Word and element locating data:

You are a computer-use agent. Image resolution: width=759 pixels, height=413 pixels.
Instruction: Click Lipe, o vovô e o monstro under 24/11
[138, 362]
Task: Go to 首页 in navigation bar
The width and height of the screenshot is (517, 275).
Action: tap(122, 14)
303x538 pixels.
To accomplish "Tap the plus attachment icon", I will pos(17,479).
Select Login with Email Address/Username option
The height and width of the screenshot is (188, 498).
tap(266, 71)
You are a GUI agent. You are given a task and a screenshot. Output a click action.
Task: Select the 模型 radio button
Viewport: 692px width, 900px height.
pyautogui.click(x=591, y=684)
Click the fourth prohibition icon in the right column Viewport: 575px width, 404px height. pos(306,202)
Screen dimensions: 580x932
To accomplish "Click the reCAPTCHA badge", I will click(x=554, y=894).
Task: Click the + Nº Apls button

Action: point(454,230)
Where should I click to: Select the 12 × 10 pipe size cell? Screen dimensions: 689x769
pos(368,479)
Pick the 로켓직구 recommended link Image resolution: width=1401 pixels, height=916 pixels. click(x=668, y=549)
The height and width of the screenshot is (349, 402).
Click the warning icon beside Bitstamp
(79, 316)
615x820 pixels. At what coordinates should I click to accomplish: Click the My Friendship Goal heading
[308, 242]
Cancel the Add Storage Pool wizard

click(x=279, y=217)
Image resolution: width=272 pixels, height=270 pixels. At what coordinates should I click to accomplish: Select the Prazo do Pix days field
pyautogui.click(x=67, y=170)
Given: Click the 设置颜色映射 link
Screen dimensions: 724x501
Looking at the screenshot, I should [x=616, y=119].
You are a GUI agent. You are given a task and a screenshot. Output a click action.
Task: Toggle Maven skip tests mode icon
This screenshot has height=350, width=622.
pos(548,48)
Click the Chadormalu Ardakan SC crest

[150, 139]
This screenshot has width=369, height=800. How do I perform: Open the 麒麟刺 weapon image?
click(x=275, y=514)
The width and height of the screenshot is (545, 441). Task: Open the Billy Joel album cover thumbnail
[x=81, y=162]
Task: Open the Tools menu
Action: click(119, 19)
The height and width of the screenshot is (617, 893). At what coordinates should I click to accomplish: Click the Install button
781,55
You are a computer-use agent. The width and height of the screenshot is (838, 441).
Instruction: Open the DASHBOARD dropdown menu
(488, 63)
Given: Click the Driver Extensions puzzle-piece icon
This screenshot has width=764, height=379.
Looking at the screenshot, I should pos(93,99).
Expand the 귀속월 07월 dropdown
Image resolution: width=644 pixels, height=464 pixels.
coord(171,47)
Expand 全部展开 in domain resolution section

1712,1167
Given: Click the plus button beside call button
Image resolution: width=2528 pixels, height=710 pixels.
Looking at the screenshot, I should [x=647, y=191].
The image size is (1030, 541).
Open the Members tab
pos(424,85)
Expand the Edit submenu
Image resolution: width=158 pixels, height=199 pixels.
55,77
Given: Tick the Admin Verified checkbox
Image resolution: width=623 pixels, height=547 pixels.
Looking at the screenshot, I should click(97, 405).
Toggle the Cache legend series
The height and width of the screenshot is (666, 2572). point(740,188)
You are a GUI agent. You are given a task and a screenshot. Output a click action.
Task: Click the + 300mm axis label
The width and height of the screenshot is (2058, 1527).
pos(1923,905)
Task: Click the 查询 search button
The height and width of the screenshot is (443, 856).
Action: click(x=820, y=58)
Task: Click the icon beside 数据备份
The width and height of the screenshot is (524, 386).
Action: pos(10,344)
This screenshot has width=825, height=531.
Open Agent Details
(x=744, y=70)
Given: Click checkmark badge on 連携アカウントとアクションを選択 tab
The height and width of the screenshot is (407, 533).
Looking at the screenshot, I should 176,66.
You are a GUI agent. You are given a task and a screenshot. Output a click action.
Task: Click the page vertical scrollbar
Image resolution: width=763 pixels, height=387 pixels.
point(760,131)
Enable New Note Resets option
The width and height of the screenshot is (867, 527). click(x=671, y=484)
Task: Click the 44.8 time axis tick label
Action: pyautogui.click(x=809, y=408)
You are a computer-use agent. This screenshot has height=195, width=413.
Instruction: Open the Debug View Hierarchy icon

WRITTEN TASK: Reproduce all of the lines above without any changes.

OUTPUT:
You are a computer-use agent. Image resolution: width=759 pixels, height=413 pixels.
Instruction: Click Lipe, o vovô e o monstro under 24/11
[138, 362]
Task: Go to 首页 in navigation bar
The width and height of the screenshot is (517, 275).
Action: tap(122, 14)
303x538 pixels.
To accomplish "Tap the plus attachment icon", I will pos(17,479).
Select Login with Email Address/Username option
The height and width of the screenshot is (188, 498).
tap(266, 71)
You are a GUI agent. You are given a task and a screenshot. Output a click action.
Task: Select the 模型 radio button
Viewport: 692px width, 900px height.
pyautogui.click(x=591, y=684)
Click the fourth prohibition icon in the right column Viewport: 575px width, 404px height. pos(306,202)
Screen dimensions: 580x932
To accomplish "Click the reCAPTCHA badge", I will click(x=554, y=894).
Task: Click the + Nº Apls button

Action: point(454,230)
Where should I click to: Select the 12 × 10 pipe size cell? Screen dimensions: 689x769
pos(368,479)
Pick the 로켓직구 recommended link Image resolution: width=1401 pixels, height=916 pixels. click(x=668, y=549)
The height and width of the screenshot is (349, 402).
Click the warning icon beside Bitstamp
(79, 316)
615x820 pixels. At what coordinates should I click to accomplish: Click the My Friendship Goal heading
[308, 242]
Cancel the Add Storage Pool wizard

click(x=279, y=217)
Image resolution: width=272 pixels, height=270 pixels. At what coordinates should I click to accomplish: Select the Prazo do Pix days field
pyautogui.click(x=67, y=170)
Given: Click the 设置颜色映射 link
Screen dimensions: 724x501
Looking at the screenshot, I should [x=616, y=119].
You are a GUI agent. You are given a task and a screenshot. Output a click action.
Task: Toggle Maven skip tests mode icon
This screenshot has height=350, width=622.
pos(548,48)
Click the Chadormalu Ardakan SC crest

[150, 139]
This screenshot has width=369, height=800. How do I perform: Open the 麒麟刺 weapon image?
click(x=275, y=514)
The width and height of the screenshot is (545, 441). Task: Open the Billy Joel album cover thumbnail
[x=81, y=162]
Task: Open the Tools menu
Action: click(119, 19)
The height and width of the screenshot is (617, 893). At what coordinates should I click to accomplish: Click the Install button
781,55
You are a computer-use agent. The width and height of the screenshot is (838, 441).
Instruction: Open the DASHBOARD dropdown menu
(488, 63)
Given: Click the Driver Extensions puzzle-piece icon
This screenshot has width=764, height=379.
Looking at the screenshot, I should pos(93,99).
Expand the 귀속월 07월 dropdown
Image resolution: width=644 pixels, height=464 pixels.
coord(171,47)
Expand 全部展开 in domain resolution section

1712,1167
Given: Click the plus button beside call button
Image resolution: width=2528 pixels, height=710 pixels.
Looking at the screenshot, I should [x=647, y=191].
The image size is (1030, 541).
Open the Members tab
pos(424,85)
Expand the Edit submenu
Image resolution: width=158 pixels, height=199 pixels.
55,77
Given: Tick the Admin Verified checkbox
Image resolution: width=623 pixels, height=547 pixels.
Looking at the screenshot, I should click(97, 405).
Toggle the Cache legend series
The height and width of the screenshot is (666, 2572). point(740,188)
You are a GUI agent. You are given a task and a screenshot. Output a click action.
Task: Click the + 300mm axis label
The width and height of the screenshot is (2058, 1527).
pos(1923,905)
Task: Click the 查询 search button
The height and width of the screenshot is (443, 856).
Action: click(x=820, y=58)
Task: Click the icon beside 数据备份
The width and height of the screenshot is (524, 386).
Action: pos(10,344)
This screenshot has width=825, height=531.
Open Agent Details
(x=744, y=70)
Given: Click checkmark badge on 連携アカウントとアクションを選択 tab
The height and width of the screenshot is (407, 533).
Looking at the screenshot, I should 176,66.
You are a GUI agent. You are given a task and a screenshot. Output a click action.
Task: Click the page vertical scrollbar
Image resolution: width=763 pixels, height=387 pixels.
point(760,131)
Enable New Note Resets option
The width and height of the screenshot is (867, 527). click(x=671, y=484)
Task: Click the 44.8 time axis tick label
Action: pyautogui.click(x=809, y=408)
You are a computer-use agent. This screenshot has height=195, width=413.
Instruction: Open the Debug View Hierarchy icon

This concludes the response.